(Saved entries)

........

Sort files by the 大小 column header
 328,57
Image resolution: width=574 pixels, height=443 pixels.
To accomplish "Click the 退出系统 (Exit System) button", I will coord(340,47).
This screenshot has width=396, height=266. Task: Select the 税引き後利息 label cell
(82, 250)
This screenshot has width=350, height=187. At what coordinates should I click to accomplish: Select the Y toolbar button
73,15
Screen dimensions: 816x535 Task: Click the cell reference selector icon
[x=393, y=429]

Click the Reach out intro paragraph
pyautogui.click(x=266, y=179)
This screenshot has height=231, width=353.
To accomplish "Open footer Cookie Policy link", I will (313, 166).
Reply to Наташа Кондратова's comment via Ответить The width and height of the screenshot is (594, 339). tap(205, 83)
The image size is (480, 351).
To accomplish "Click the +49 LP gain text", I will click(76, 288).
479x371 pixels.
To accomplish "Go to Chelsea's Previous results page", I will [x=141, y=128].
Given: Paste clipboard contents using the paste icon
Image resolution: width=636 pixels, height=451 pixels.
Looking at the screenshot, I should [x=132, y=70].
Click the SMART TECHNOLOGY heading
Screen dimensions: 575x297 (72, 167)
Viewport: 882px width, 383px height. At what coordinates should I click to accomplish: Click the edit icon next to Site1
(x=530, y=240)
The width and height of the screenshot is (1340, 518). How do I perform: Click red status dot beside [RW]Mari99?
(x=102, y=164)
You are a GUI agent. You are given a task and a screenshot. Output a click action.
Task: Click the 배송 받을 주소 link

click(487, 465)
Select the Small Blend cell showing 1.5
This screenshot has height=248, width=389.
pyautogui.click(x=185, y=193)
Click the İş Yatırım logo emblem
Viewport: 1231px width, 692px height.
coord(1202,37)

........

Aim of the task
Copy the data word for word.

Written response
Sort files by the 大小 column header
 328,57
Image resolution: width=574 pixels, height=443 pixels.
To accomplish "Click the 退出系统 (Exit System) button", I will coord(340,47).
This screenshot has width=396, height=266. Task: Select the 税引き後利息 label cell
(82, 250)
This screenshot has width=350, height=187. At what coordinates should I click to accomplish: Select the Y toolbar button
73,15
Screen dimensions: 816x535 Task: Click the cell reference selector icon
[x=393, y=429]

Click the Reach out intro paragraph
pyautogui.click(x=266, y=179)
This screenshot has height=231, width=353.
To accomplish "Open footer Cookie Policy link", I will (313, 166).
Reply to Наташа Кондратова's comment via Ответить The width and height of the screenshot is (594, 339). tap(205, 83)
The image size is (480, 351).
To accomplish "Click the +49 LP gain text", I will click(76, 288).
479x371 pixels.
To accomplish "Go to Chelsea's Previous results page", I will [x=141, y=128].
Given: Paste clipboard contents using the paste icon
Image resolution: width=636 pixels, height=451 pixels.
Looking at the screenshot, I should [x=132, y=70].
Click the SMART TECHNOLOGY heading
Screen dimensions: 575x297 (72, 167)
Viewport: 882px width, 383px height. At what coordinates should I click to accomplish: Click the edit icon next to Site1
(x=530, y=240)
The width and height of the screenshot is (1340, 518). How do I perform: Click red status dot beside [RW]Mari99?
(x=102, y=164)
You are a GUI agent. You are given a task and a screenshot. Output a click action.
Task: Click the 배송 받을 주소 link

click(487, 465)
Select the Small Blend cell showing 1.5
This screenshot has height=248, width=389.
pyautogui.click(x=185, y=193)
Click the İş Yatırım logo emblem
Viewport: 1231px width, 692px height.
coord(1202,37)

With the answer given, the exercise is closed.